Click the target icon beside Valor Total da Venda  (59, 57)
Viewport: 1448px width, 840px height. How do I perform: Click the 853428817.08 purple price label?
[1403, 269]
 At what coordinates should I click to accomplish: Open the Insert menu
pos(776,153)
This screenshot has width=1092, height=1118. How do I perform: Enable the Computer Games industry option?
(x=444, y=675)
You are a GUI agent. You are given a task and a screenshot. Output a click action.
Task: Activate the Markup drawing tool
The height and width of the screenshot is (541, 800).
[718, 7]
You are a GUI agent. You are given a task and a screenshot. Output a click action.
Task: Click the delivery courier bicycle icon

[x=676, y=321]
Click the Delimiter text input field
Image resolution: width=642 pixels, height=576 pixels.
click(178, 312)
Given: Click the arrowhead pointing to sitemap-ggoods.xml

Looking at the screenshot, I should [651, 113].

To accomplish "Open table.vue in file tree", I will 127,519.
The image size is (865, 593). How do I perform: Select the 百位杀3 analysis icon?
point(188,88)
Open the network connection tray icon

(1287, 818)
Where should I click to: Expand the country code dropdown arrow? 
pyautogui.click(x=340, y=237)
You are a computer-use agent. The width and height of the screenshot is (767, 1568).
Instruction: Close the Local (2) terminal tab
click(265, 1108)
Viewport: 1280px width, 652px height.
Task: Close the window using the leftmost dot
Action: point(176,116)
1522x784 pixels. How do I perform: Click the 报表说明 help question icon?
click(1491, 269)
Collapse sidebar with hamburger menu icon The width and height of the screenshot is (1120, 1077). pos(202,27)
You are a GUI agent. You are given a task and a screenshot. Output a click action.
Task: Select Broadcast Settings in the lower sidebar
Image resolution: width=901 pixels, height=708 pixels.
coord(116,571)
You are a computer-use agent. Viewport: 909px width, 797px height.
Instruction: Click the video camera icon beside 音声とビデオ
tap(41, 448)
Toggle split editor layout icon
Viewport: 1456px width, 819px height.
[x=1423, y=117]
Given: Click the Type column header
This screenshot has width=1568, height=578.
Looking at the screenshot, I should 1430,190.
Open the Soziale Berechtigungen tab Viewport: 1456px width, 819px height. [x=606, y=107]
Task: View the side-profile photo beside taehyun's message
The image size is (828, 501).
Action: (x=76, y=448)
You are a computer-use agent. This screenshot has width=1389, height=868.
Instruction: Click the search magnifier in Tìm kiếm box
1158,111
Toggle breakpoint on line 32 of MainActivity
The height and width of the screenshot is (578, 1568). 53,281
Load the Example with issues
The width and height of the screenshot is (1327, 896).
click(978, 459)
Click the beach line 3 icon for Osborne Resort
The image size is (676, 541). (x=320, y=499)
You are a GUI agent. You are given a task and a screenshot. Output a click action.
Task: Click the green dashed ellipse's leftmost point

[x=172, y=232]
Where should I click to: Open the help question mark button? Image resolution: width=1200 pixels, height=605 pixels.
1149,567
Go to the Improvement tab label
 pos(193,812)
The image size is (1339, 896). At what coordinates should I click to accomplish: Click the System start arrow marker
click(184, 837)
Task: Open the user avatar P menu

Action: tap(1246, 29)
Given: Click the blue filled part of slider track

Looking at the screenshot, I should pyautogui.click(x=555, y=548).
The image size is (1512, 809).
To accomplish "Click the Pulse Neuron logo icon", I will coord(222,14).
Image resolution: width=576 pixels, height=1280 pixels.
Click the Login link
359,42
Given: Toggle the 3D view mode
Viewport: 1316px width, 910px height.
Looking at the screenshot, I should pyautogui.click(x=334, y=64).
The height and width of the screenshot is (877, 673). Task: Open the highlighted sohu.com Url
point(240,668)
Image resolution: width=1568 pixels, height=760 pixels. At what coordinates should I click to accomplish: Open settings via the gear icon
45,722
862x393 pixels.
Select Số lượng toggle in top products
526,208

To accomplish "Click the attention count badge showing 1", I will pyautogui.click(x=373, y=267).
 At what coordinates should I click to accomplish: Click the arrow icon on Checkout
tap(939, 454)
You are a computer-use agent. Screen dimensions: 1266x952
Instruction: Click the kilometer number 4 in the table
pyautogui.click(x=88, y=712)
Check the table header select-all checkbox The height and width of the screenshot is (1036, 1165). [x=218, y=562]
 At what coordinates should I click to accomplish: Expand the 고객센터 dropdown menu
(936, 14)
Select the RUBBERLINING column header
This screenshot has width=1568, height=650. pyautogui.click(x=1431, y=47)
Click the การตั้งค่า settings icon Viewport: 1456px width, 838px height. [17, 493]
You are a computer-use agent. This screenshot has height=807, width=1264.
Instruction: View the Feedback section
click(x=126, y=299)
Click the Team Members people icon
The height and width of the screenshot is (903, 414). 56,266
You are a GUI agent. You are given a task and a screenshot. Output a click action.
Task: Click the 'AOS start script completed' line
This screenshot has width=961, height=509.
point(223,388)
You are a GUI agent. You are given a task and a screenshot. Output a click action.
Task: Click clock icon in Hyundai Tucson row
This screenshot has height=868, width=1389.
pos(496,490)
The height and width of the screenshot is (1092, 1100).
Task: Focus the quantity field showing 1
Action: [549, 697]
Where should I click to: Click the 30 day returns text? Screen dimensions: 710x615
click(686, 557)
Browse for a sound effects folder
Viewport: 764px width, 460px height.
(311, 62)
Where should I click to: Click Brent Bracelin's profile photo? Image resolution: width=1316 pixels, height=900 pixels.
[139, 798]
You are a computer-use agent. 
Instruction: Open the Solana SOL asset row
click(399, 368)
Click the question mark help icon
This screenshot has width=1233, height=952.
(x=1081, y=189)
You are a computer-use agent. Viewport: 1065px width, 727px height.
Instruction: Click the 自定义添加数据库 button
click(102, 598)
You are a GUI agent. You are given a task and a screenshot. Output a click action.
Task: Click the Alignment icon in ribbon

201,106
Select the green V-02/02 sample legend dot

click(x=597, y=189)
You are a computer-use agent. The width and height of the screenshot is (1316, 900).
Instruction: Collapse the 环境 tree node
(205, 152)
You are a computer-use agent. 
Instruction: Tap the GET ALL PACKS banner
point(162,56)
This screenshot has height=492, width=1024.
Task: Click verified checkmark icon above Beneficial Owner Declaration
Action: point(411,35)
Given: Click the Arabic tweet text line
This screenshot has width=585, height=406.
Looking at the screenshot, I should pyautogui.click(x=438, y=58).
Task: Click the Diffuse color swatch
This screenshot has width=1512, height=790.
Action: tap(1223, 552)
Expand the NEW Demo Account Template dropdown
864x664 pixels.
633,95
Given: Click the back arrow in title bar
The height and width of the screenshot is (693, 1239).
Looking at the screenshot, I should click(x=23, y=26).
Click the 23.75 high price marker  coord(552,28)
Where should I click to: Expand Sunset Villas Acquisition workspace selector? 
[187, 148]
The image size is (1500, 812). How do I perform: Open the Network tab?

————

**OBJECTIVE**
Extract every line above and reproduce each one word for word, in the same order.

**THE OUTPUT**
Click the target icon beside Valor Total da Venda  (59, 57)
Viewport: 1448px width, 840px height. How do I perform: Click the 853428817.08 purple price label?
[1403, 269]
 At what coordinates should I click to accomplish: Open the Insert menu
pos(776,153)
This screenshot has width=1092, height=1118. How do I perform: Enable the Computer Games industry option?
(x=444, y=675)
You are a GUI agent. You are given a task and a screenshot. Output a click action.
Task: Activate the Markup drawing tool
The height and width of the screenshot is (541, 800).
[718, 7]
You are a GUI agent. You are given a task and a screenshot. Output a click action.
Task: Click the delivery courier bicycle icon

[x=676, y=321]
Click the Delimiter text input field
Image resolution: width=642 pixels, height=576 pixels.
click(178, 312)
Given: Click the arrowhead pointing to sitemap-ggoods.xml

Looking at the screenshot, I should [651, 113].

To accomplish "Open table.vue in file tree", I will 127,519.
The image size is (865, 593). How do I perform: Select the 百位杀3 analysis icon?
point(188,88)
Open the network connection tray icon

(1287, 818)
Where should I click to: Expand the country code dropdown arrow? 
pyautogui.click(x=340, y=237)
You are a computer-use agent. The width and height of the screenshot is (767, 1568).
Instruction: Close the Local (2) terminal tab
click(265, 1108)
Viewport: 1280px width, 652px height.
Task: Close the window using the leftmost dot
Action: point(176,116)
1522x784 pixels. How do I perform: Click the 报表说明 help question icon?
click(1491, 269)
Collapse sidebar with hamburger menu icon The width and height of the screenshot is (1120, 1077). pos(202,27)
You are a GUI agent. You are given a task and a screenshot. Output a click action.
Task: Select Broadcast Settings in the lower sidebar
Image resolution: width=901 pixels, height=708 pixels.
coord(116,571)
You are a computer-use agent. Viewport: 909px width, 797px height.
Instruction: Click the video camera icon beside 音声とビデオ
tap(41, 448)
Toggle split editor layout icon
Viewport: 1456px width, 819px height.
[x=1423, y=117]
Given: Click the Type column header
This screenshot has width=1568, height=578.
Looking at the screenshot, I should 1430,190.
Open the Soziale Berechtigungen tab Viewport: 1456px width, 819px height. [x=606, y=107]
Task: View the side-profile photo beside taehyun's message
The image size is (828, 501).
Action: (x=76, y=448)
You are a computer-use agent. This screenshot has width=1389, height=868.
Instruction: Click the search magnifier in Tìm kiếm box
1158,111
Toggle breakpoint on line 32 of MainActivity
The height and width of the screenshot is (578, 1568). 53,281
Load the Example with issues
The width and height of the screenshot is (1327, 896).
click(978, 459)
Click the beach line 3 icon for Osborne Resort
The image size is (676, 541). (x=320, y=499)
You are a GUI agent. You are given a task and a screenshot. Output a click action.
Task: Click the green dashed ellipse's leftmost point

[x=172, y=232]
Where should I click to: Open the help question mark button? Image resolution: width=1200 pixels, height=605 pixels.
1149,567
Go to the Improvement tab label
 pos(193,812)
The image size is (1339, 896). At what coordinates should I click to accomplish: Click the System start arrow marker
click(184, 837)
Task: Open the user avatar P menu

Action: tap(1246, 29)
Given: Click the blue filled part of slider track

Looking at the screenshot, I should pyautogui.click(x=555, y=548).
The image size is (1512, 809).
To accomplish "Click the Pulse Neuron logo icon", I will coord(222,14).
Image resolution: width=576 pixels, height=1280 pixels.
Click the Login link
359,42
Given: Toggle the 3D view mode
Viewport: 1316px width, 910px height.
Looking at the screenshot, I should pyautogui.click(x=334, y=64).
The height and width of the screenshot is (877, 673). Task: Open the highlighted sohu.com Url
point(240,668)
Image resolution: width=1568 pixels, height=760 pixels. At what coordinates should I click to accomplish: Open settings via the gear icon
45,722
862x393 pixels.
Select Số lượng toggle in top products
526,208

To accomplish "Click the attention count badge showing 1", I will pyautogui.click(x=373, y=267).
 At what coordinates should I click to accomplish: Click the arrow icon on Checkout
tap(939, 454)
You are a computer-use agent. Screen dimensions: 1266x952
Instruction: Click the kilometer number 4 in the table
pyautogui.click(x=88, y=712)
Check the table header select-all checkbox The height and width of the screenshot is (1036, 1165). [x=218, y=562]
 At what coordinates should I click to accomplish: Expand the 고객센터 dropdown menu
(936, 14)
Select the RUBBERLINING column header
This screenshot has width=1568, height=650. pyautogui.click(x=1431, y=47)
Click the การตั้งค่า settings icon Viewport: 1456px width, 838px height. [17, 493]
You are a computer-use agent. This screenshot has height=807, width=1264.
Instruction: View the Feedback section
click(x=126, y=299)
Click the Team Members people icon
The height and width of the screenshot is (903, 414). 56,266
You are a GUI agent. You are given a task and a screenshot. Output a click action.
Task: Click the 'AOS start script completed' line
This screenshot has width=961, height=509.
point(223,388)
You are a GUI agent. You are given a task and a screenshot. Output a click action.
Task: Click clock icon in Hyundai Tucson row
This screenshot has height=868, width=1389.
pos(496,490)
The height and width of the screenshot is (1092, 1100).
Task: Focus the quantity field showing 1
Action: [549, 697]
Where should I click to: Click the 30 day returns text? Screen dimensions: 710x615
click(686, 557)
Browse for a sound effects folder
Viewport: 764px width, 460px height.
(311, 62)
Where should I click to: Click Brent Bracelin's profile photo? Image resolution: width=1316 pixels, height=900 pixels.
[139, 798]
You are a computer-use agent. 
Instruction: Open the Solana SOL asset row
click(399, 368)
Click the question mark help icon
This screenshot has width=1233, height=952.
(x=1081, y=189)
You are a computer-use agent. Viewport: 1065px width, 727px height.
Instruction: Click the 自定义添加数据库 button
click(102, 598)
You are a GUI agent. You are given a task and a screenshot. Output a click action.
Task: Click the Alignment icon in ribbon

201,106
Select the green V-02/02 sample legend dot

click(x=597, y=189)
You are a computer-use agent. The width and height of the screenshot is (1316, 900).
Instruction: Collapse the 环境 tree node
(205, 152)
You are a computer-use agent. 
Instruction: Tap the GET ALL PACKS banner
point(162,56)
This screenshot has height=492, width=1024.
Task: Click verified checkmark icon above Beneficial Owner Declaration
Action: point(411,35)
Given: Click the Arabic tweet text line
This screenshot has width=585, height=406.
Looking at the screenshot, I should pyautogui.click(x=438, y=58).
Task: Click the Diffuse color swatch
This screenshot has width=1512, height=790.
Action: tap(1223, 552)
Expand the NEW Demo Account Template dropdown
864x664 pixels.
633,95
Given: Click the back arrow in title bar
The height and width of the screenshot is (693, 1239).
Looking at the screenshot, I should click(x=23, y=26).
Click the 23.75 high price marker  coord(552,28)
Where should I click to: Expand Sunset Villas Acquisition workspace selector? 
[187, 148]
The image size is (1500, 812). How do I perform: Open the Network tab?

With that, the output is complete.